La segunda razón que hace único a este director es que se trata de un autor en el sentido clásico del término -controla absolutamente sus películas y posee un universo temático y un estilo (o más bien técnica) personales- que rueda gigantescos artilugios huecos, con la desconcertante tendencia de ir a peor de película en película, cuanto más dinero gana y por lo tanto más medios y libertad tiene: sus películas de entre 1984 y 1994 –Terminator, Aliens: el regreso, Abyss (su único fracaso en taquilla), Terminator 2: el juicio final y Mentiras arriesgadas- son mejores que las dos únicas rodadas a partir del bombazo de Titanic en 1997: Avatar en 2009 y la secuela ahora estrenada, dedicándose en estos años sobre todo a documentales sobre su obsesión submarina (y la necesaria creación de cámaras e ingenios para descender a profundidades abisales) y series de televisión, además de la exploración digital. Con esta desconcertante tendencia a ir a peor cuanto más éxito tiene ha logrado que Avatar: El sentido del agua sea peor y más aburrida que Avatar, lo que sin lugar a dudas es todo un logro.

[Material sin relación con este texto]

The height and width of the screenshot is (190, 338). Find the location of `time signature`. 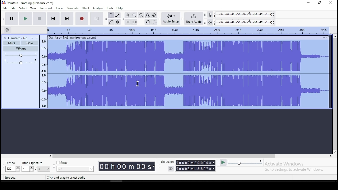

time signature is located at coordinates (33, 163).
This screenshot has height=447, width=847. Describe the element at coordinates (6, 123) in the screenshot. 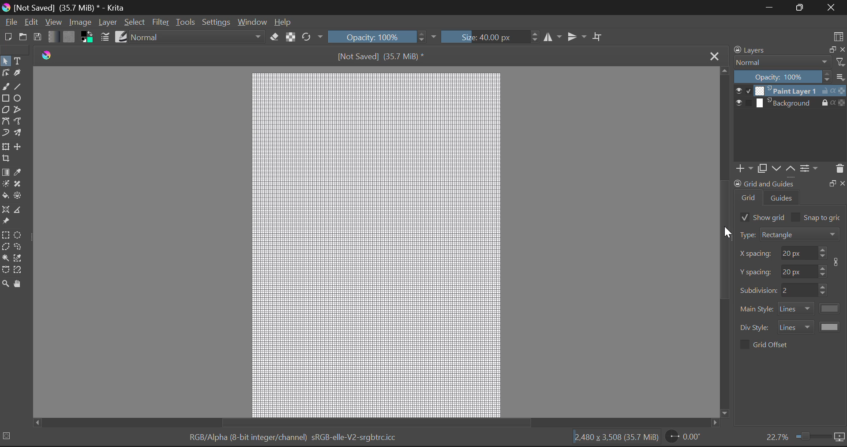

I see `Bezier Curve` at that location.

Diez años después de los sucesos de la primera película Jake, Neytiri y sus hijos han de huir porque reaparece Quaritch, renacido como un Na’vi con cara de Schwarzenegger cabreado y peores modales cuarteleros de sargento matón que el instructor Hartman de Chaqueta metálica. Se exilian en un paraíso de Na’vis acuáticos al que, lógicamente, llegarán los malos. Las tres horas y cuarto que dura la película ofrecen una primera hora entretenida gracias a los desafueros del comando de Quaritch, una hora y media plúmbea en la que se nos cuenta cómo se adapta la familia prófuga al mundo acuático con un tufo cursi muy a lo El lago azul y un fin de fiesta que remonta algo gracias a la nueva aparición de Quaritch, cuyas burradas son lo único que da vidilla a la película. Los hallazgos técnicos son apabullantes. Tanto que a Camaron parece que le sobran el guión -líneas de diálogo incluidas-, la narrativa y los personajes. Todo es de una pobreza desarmante en medio de tanta riqueza tecnológica.

Puede que su éxito, como el de la entrega anterior, tenga que ver con ciertas carencias. Quizás ofrezca filosofía a quienes desconocen la filosofía (con frases profundas, aunque, eso sí, rebosantes de lógica, como "todo lo que tiene un comienzo tiene un final"), religión a quienes carecen de ella o siquiera de un cierto sentido de lo sagrado (empieza y termina pasando las cuentas de una especie de rosario y establece discursos sobre la vida y la muerte con cierta intención consoladora), mitos para quienes no frecuentan mucho los clásicos grecolatinos y épica para quienes no conocen más Homero que papá Simpson. Dado que la filosofía, la religión, los mitos y la épica tienen su importancia para encajar en la realidad e interpretarla, Avatar primera y segunda las ofrece en cápsulas descafeinadas envueltas en celofán de super espectáculo digital atronador visual y sonoramente con mensaje ecologista. La música de Simon Franglen, programador de sintetizadores, productor y compositor que trabajó con el fallecido James Horner, compositor de confianza de Cameron, y por ello su heredero, parece escrita por una de sus computadoras con piloto automático.